Pin It There was a rainy Thursday night last fall when I made a double batch of these just because I was bored and restless. I ate a few, packed up the rest, and dropped them off at my friend's place who was working a late shift. She texted me a photo of the empty container an hour later with three fire emojis and the words marry me, and I knew these wings had earned their spot in my permanent rotation.
How to Get Extra Crispy Wings
The double-fry method is worth the extra step if you want wings that crunch like glass. Fry them once at a lower temperature, about 150 degrees Celsius, for 7 minutes to cook them through. Let them rest on a rack for at least 10 minutes, then fry again at 190 degrees for 2 to 3 minutes to crisp the outside into a shell that stays crunchy for hours. I learned this trick from a line cook I used to work with, and it changed everything.
Sauce Variations and Swaps
You can riff on these sauces endlessly once you understand the base. Mix honey with sriracha and a splash of soy for a sticky Asian glaze, or stir gochujang into mayo for a creamy Korean kick. I once made a garlic parmesan version by tossing hot wings in melted butter, minced garlic, and a snowstorm of grated parmesan, and people still ask me to make it again. The beauty of fried wings is that theyre a blank canvas, crispy and ready for whatever flavor mood youre in.
Storing and Reheating Leftovers
If you somehow have leftovers, store them in an airtight container in the fridge for up to three days. Reheat them in a 200 degree Celsius oven on a wire rack for about 10 minutes, not in the microwave or theyll turn rubbery and sad. The oven brings back most of the crispiness, though nothing beats them fresh from the fryer.
- Let wings cool completely before storing or condensation will make them soggy.
- Keep sauced and unsauced wings separate if you want to reheat without them getting mushy.
- Freeze uncooked coated wings on a tray, then bag them for frying straight from frozen when you need a quick fix.
Pin It These wings have become my love language, the thing I make when I want to show up for someone or celebrate nothing at all. Theyre messy, theyre indulgent, and theyre always gone faster than I expect.
Recipe FAQs
- → How do I get extra crispy chicken wings?
For maximum crispiness, use the double-fry method: fry wings first at 150°C (300°F) for 7 minutes, let them cool completely, then fry again at 190°C (375°F) for 2-3 minutes. The cornstarch and baking powder in the coating also help create an extra-crispy texture.
- → Can I make these wings ahead of time?
You can marinate the wings up to 24 hours in advance for deeper flavor.

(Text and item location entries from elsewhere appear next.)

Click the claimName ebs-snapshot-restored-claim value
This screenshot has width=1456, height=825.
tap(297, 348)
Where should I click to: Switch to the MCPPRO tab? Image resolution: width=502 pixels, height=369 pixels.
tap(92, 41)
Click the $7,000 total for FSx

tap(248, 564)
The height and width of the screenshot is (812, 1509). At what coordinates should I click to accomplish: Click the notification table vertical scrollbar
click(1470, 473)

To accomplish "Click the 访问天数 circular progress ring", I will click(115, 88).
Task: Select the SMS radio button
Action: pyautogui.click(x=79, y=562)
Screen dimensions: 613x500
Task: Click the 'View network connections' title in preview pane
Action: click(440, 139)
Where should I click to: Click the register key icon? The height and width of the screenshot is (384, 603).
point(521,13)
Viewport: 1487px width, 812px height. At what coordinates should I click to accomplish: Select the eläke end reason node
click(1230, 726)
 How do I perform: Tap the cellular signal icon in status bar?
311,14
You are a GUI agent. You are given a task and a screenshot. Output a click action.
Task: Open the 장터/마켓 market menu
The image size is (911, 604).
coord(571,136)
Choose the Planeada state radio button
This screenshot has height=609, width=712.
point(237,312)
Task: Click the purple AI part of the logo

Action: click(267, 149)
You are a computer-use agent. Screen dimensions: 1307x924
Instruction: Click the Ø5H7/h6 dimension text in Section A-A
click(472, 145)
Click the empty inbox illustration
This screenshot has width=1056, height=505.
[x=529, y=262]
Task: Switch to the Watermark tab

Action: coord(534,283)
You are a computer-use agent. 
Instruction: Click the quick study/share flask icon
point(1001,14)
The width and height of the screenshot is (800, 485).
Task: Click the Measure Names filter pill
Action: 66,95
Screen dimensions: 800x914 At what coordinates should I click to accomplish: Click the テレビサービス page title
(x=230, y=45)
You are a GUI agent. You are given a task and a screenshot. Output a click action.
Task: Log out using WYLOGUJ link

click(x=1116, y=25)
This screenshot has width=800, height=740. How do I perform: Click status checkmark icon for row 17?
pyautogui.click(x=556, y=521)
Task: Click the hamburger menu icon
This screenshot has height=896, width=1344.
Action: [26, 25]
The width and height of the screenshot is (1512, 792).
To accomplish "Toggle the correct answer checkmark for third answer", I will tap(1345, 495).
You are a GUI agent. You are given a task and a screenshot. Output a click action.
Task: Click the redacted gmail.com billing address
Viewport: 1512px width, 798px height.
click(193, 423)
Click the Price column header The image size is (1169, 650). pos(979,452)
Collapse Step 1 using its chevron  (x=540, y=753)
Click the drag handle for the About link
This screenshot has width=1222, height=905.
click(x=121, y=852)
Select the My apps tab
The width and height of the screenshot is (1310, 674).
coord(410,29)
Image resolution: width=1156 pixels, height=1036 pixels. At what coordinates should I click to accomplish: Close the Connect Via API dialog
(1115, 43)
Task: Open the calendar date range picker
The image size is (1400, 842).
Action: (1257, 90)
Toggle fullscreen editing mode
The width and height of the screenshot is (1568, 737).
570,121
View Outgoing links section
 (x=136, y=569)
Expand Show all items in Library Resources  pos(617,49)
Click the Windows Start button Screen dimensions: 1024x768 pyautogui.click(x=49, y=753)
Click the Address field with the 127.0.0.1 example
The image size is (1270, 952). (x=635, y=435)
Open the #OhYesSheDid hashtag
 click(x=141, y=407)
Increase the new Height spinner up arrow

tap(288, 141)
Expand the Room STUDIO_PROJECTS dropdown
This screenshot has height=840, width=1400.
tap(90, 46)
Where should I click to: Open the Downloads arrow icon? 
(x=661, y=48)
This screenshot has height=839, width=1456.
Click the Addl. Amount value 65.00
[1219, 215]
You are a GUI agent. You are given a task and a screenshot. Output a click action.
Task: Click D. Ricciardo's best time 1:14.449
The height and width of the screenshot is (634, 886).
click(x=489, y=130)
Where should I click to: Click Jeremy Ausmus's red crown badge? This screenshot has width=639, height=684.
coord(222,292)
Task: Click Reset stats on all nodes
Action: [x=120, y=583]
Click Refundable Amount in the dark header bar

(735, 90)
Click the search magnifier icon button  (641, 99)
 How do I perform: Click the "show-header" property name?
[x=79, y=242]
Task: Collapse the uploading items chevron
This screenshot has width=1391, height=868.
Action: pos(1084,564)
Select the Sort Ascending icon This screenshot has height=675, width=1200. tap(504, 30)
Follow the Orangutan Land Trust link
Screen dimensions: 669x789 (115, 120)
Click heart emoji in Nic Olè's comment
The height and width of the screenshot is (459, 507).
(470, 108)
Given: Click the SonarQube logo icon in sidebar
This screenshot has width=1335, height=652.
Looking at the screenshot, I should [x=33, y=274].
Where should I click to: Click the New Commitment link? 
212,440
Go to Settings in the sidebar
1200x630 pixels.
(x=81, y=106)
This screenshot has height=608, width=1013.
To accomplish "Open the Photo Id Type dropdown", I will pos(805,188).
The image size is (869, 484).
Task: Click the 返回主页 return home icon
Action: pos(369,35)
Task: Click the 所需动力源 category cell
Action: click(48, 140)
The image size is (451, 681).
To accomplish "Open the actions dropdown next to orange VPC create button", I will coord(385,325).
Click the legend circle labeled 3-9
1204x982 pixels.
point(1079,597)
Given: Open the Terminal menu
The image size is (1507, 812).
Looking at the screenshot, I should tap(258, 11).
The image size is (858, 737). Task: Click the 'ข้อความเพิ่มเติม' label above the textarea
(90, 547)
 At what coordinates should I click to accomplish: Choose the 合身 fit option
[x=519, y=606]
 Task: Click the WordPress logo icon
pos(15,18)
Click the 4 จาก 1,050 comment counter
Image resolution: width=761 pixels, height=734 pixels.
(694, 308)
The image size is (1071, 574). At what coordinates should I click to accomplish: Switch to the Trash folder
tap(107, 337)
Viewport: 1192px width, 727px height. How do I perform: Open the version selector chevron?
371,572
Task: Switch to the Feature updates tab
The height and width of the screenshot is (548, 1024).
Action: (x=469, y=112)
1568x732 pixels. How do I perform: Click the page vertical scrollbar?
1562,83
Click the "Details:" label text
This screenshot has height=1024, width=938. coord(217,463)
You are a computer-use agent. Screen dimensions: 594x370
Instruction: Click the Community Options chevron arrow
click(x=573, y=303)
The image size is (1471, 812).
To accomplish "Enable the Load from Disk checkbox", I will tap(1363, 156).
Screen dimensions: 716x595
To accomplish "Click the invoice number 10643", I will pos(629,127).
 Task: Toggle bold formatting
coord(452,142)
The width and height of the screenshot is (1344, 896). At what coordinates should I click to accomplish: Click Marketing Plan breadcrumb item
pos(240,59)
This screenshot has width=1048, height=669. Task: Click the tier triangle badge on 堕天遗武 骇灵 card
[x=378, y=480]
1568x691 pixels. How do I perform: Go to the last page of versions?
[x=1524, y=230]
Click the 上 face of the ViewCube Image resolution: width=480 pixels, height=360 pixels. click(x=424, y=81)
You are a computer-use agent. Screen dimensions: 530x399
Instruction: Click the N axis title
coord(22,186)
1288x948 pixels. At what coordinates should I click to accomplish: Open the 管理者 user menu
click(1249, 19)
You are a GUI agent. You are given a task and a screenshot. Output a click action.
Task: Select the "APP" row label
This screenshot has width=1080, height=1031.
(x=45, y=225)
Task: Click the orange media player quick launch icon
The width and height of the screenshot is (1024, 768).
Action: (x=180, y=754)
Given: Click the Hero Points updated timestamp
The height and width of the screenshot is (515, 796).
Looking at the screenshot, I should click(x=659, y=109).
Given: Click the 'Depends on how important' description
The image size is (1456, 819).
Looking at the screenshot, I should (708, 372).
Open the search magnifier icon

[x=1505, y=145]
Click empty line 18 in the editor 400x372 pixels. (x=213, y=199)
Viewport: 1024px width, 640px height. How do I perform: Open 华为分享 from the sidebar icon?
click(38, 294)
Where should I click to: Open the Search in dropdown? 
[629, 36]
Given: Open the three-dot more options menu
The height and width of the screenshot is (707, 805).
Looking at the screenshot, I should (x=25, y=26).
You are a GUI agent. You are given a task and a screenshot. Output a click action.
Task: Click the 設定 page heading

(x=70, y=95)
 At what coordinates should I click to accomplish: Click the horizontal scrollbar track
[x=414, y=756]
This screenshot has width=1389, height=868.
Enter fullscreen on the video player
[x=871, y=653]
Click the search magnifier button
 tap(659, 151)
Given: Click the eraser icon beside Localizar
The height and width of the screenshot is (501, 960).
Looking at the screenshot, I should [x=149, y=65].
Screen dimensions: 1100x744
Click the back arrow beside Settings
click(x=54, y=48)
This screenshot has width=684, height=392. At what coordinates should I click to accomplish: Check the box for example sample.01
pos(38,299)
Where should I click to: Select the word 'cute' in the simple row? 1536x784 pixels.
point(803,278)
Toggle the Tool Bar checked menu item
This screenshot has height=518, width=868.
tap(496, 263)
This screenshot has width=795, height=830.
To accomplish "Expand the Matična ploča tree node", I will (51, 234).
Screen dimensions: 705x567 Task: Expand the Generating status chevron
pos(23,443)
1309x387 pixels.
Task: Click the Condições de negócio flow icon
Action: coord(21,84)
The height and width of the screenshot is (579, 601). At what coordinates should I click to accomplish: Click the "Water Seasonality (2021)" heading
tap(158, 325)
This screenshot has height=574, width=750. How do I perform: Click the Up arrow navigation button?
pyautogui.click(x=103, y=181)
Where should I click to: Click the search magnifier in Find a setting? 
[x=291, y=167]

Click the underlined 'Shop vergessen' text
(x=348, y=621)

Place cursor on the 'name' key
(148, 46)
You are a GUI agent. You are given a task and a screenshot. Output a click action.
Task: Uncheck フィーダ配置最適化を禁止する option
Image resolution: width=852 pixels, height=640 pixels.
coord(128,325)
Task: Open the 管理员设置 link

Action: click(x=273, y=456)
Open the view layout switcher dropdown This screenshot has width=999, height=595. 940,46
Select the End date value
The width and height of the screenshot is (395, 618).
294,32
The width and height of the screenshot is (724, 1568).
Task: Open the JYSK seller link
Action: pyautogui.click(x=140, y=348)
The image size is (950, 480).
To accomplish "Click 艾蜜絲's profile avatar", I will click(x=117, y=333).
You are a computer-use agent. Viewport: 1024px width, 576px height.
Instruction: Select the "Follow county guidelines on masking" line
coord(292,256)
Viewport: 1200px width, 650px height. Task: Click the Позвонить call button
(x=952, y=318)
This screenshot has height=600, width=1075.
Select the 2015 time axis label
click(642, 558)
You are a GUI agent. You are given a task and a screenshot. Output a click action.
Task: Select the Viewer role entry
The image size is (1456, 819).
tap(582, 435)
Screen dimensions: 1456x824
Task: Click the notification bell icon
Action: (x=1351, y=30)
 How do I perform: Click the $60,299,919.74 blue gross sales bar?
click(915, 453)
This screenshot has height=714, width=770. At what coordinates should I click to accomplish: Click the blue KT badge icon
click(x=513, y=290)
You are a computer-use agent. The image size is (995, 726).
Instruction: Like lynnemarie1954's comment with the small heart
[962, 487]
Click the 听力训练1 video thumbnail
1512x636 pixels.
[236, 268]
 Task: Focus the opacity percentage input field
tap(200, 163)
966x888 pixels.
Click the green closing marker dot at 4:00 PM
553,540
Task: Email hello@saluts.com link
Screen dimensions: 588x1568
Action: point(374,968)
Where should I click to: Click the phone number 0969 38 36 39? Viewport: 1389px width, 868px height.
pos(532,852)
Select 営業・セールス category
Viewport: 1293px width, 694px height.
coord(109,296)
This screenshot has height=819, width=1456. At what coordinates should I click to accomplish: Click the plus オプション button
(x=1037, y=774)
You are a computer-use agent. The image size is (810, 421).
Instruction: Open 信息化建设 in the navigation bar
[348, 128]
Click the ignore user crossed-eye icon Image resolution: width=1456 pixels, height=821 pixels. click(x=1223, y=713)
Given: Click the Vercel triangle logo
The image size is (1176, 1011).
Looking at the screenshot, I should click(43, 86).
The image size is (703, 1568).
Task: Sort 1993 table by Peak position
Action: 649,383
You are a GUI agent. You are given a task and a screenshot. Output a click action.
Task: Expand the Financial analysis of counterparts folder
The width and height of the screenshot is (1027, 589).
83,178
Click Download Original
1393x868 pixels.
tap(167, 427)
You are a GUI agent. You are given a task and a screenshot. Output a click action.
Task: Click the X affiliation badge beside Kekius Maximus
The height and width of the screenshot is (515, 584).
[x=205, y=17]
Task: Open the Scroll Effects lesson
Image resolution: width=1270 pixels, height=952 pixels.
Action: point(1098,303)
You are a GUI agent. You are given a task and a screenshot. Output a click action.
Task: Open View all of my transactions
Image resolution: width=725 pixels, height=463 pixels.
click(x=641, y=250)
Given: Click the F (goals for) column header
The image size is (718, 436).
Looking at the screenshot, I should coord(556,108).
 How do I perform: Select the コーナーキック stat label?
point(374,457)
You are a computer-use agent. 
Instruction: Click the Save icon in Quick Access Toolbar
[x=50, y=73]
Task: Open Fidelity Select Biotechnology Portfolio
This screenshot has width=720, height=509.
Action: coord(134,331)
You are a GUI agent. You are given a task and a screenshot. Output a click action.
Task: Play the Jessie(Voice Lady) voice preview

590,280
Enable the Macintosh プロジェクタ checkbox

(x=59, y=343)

For best results, fry them just before serving. If you must prepare ahead, fry once, refrigerate, then do the second fry right before serving to restore crispiness.
- → What oil is best for frying chicken wings?
Use oils with high smoke points like peanut oil, sunflower oil, or vegetable oil. Peanut oil is preferred for its neutral flavor and ability to maintain consistent temperature. Avoid olive oil as it has a lower smoke point and can impart unwanted flavors.
- → How do I know when the wings are fully cooked?
Wings are done when they reach an internal temperature of 74°C (165°F) and are golden brown and crispy. They should take 8-10 minutes per batch. Use a meat thermometer to check the thickest part of the wing for food safety.
- → Can I bake these wings instead of frying?
Yes, you can bake them at 220°C (425°F) for 40-45 minutes, flipping halfway through. While baking is healthier, you won't achieve the same level of crispiness as deep frying. For better results when baking, place wings on a wire rack over a baking sheet.
- → What can I substitute for buttermilk?
Make a quick buttermilk substitute by combining 1 cup of regular milk with 1 tablespoon of lemon juice or white vinegar. Let it sit for 5 minutes to curdle before using. Plain yogurt thinned with a little milk also works well as a marinade.